Implementing SLI/SLO based Continuous Delivery Quality Gates using Prometheus

Published in

keptn

6 min readApr 6, 2020

Google’s Book on Site Reliability Engineering has been a catalyst to have SRE’s, Performance and DevOps Engineers, or Cloud Operations incorporate the concept of

Service Level Indicators (SLIs), e.g: 95th percentile of your service’s response time
Service Level Objectives (SLOs), e.g: response time must not exceed 200ms during peak load

These concepts are great in production monitoring to ensure your organization meets your Service Level Agreements (SLAs) with your business. What we have seen is that the same concepts start “shifting-left” into the continuous delivery pipeline. To be more concrete: organizations start evaluating every build against their SLOs and let the result act as a Quality Gate before a build is promoted to production. Here is an example of 4 SLIs, their SLOs and how each build gets a total score based on the individual SLO results — determining whether the build is good enough to pass the quality gate:

SLO-based quality gate evaluation of 4 subsequent builds

When deploying workloads on Kubernetes, Prometheus comes to mind for capturing the values defined in your SLIs. The missing component now is an implementation that automatically retrieves all SLIs from a data source such as Prometheus, validates it against the SLOs and calculates an overall score that we can use for a quality gate.

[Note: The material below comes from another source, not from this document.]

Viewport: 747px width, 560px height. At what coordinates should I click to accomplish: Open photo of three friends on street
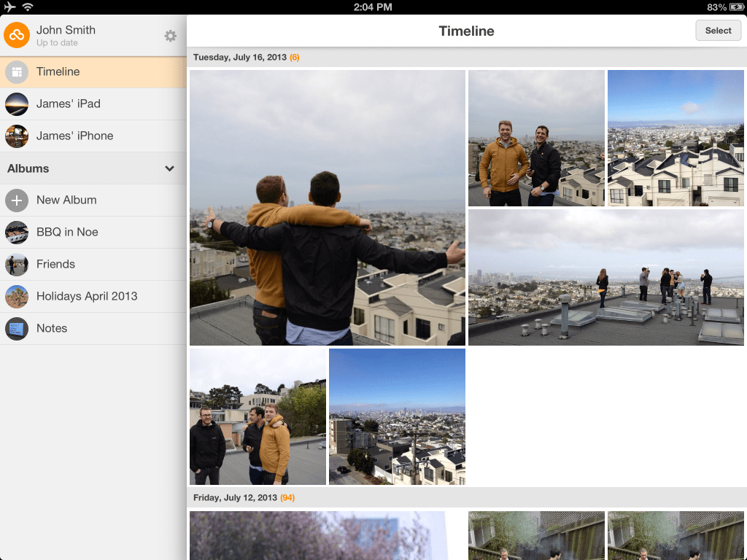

This is where the open-source project Keptn comes in: an event-based control plane for continuous delivery and automated operations. At its core it uses SLIs and SLOs to enforce quality gates between delivery stages, to validate blue/green deployments and canary releases and to auto-remediate problems in production environments.

In this article we will focus on using Keptn for Continuous Delivery with Prometheus-based SLIs to evaluate quality gates. If you have existing delivery pipelines and you just want to integrate quality gates then have a look at an example we have here: Integrating Keptn Quality Gates with GitLab. If you are interested in automated operations and self-healing have a look at the tutorials on the Keptn Website.

But now let’s get started with building our quality gates based on Prometheus with Keptn!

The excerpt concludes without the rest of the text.